Ustaad Ishmaart Shankar was a legend in the gullies of Karol Bagh. Not for his job (unemployed). Not for his physique (skinny but resilient). But for his ustaadi—his mastery—in exactly two things: finding the most mind-blowing street food in a five-kilometer radius, and holding forth with shocking confidence on topics he'd only half-watched on TV. "Arre yaar, Marvel ka entire timeline main samjha sakta hoon!" he'd declare, mouth full of aloo tikki. "DC? Bas, kuch complicated hai. Anime? Oye, don't even get me started on the power levels!"

His tiny, humid room was a monument to this chaotic knowledge. Faded posters of Chhatrapati Shivaji Maharaj and Hulk side-by-side. A stack of pirated DVDs for everything from Sholay to Death Note. His most prized possession? A second-hand laptop that wheezed like an asthmatic uncle, its browser a fractal of open tabs for recipes, movie trivia, and conspiracy theories.

Tonight's achievement was historic.

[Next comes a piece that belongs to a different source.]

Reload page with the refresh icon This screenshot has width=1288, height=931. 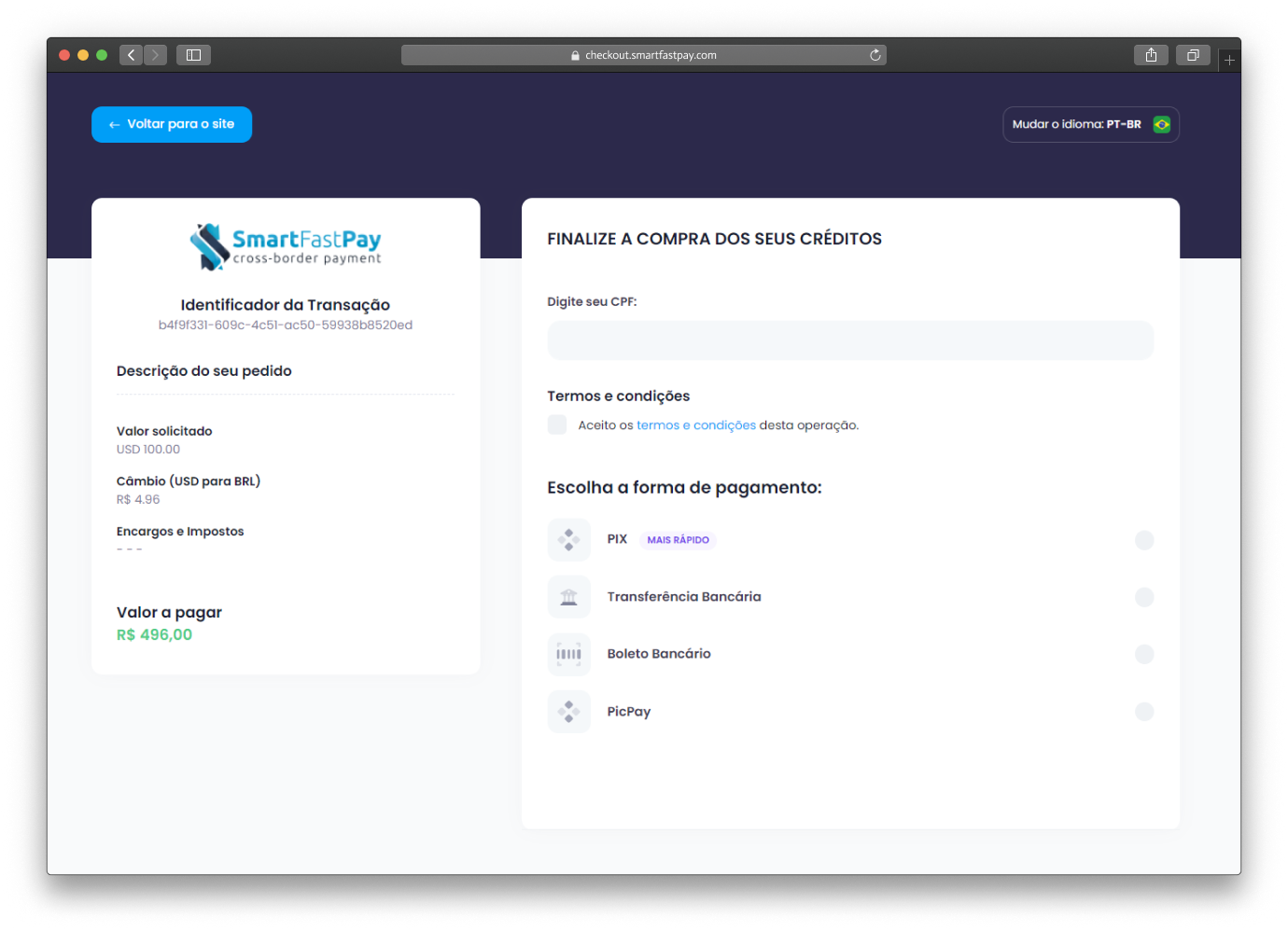[875, 55]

He'd successfully argued with the chaiwala for twenty minutes that Rajinikanth could beat Goku in a fight, using "logic" and sheer volume. Victorious, he'd returned to his room with his trophy: a paper plate piled with his ultimate weakness—jalebi from the legendary 'Guruji Mithaiwala'.

"Life ka simple formula," he announced to the gecko on his wall. "Khaana khayo, gyaan pel do, so jao." Eat food, spout wisdom, sleep.

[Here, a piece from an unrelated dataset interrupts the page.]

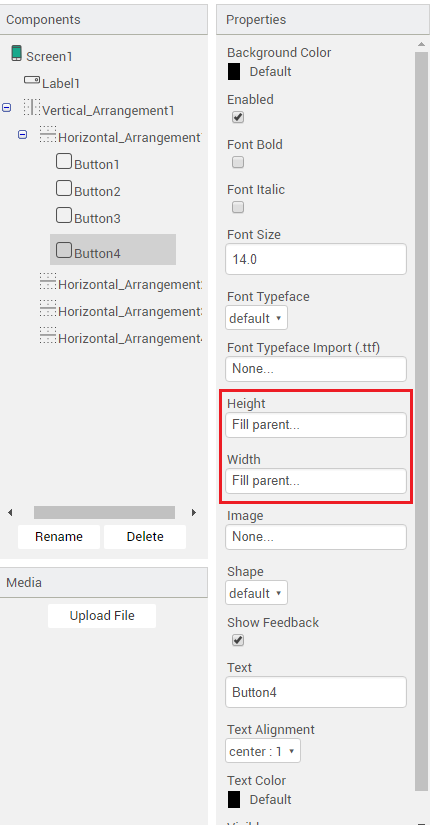Image resolution: width=433 pixels, height=825 pixels.
Task: Click the Horizontal_Arrangement4 layout icon
Action: [x=48, y=335]
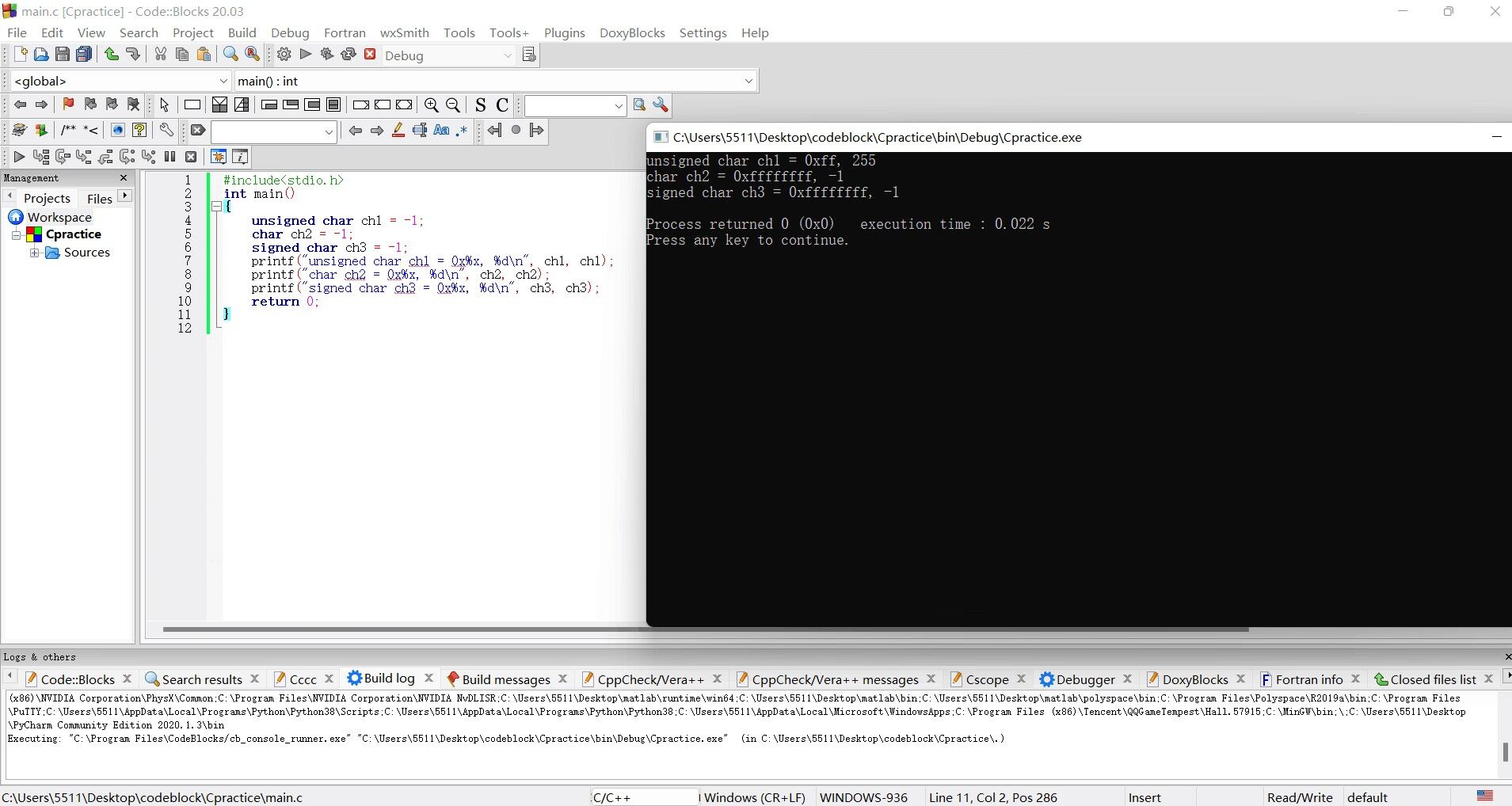
Task: Collapse the main function fold marker
Action: (216, 207)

He demolished the jalebis, the syrup coating his fingers. As he licked the last of the sticky sweetness, a wave of intense, post-sugar drowsiness hit him. His head swam. The gecko seemed to blur.

"Arey… yeh jalebi mein daaru thodi daali hai…" he mumbled, slumping back on his thin mattress. Did they put booze in this?

The room spun. The last thing he saw was the gecko, its eyes seeming to glow with an impossible blue light.

Then, a sensation of being yanked through a cosmic drainpipe made of neon syrup and static.

He woke up with a gasp, but not in his bed.

He was on his back, staring up at a shattered, grey concrete ceiling. The air was cold, clean, and dead silent in a way Delhi never was. The smell was of dust, ozone, and something faintly metallic.

"Kya bakchodi hai yeh…" he groaned, sitting up. What nonsense is this?

He was in the ruins of a massive, futuristic building. Broken pillars, twisted rebar, vines crawling over sleek, decayed surfaces. Sunlight streamed through colossal holes in the roof. Everything was grey, white, and overgrown.

"Koi set toh nahi lag raha…" he muttered, stumbling to his feet. This doesn't look like a film set. The scale was too immense, the silence too complete. A profound, eerie loneliness pressed down on him. Then, he saw the bodies.

Not human bodies. Mechanical ones. Twisted, shattered, rusting. Some looked like bipedal tanks, others like elegant, broken dolls. They were scattered everywhere, half-buried in rubble and moss.

Ishmaart's street-smart bravado evaporated, replaced by a cold, creeping dread. "Yeh toh bilkul… video game ki duniya lag rahi hai." This looks like a video game world.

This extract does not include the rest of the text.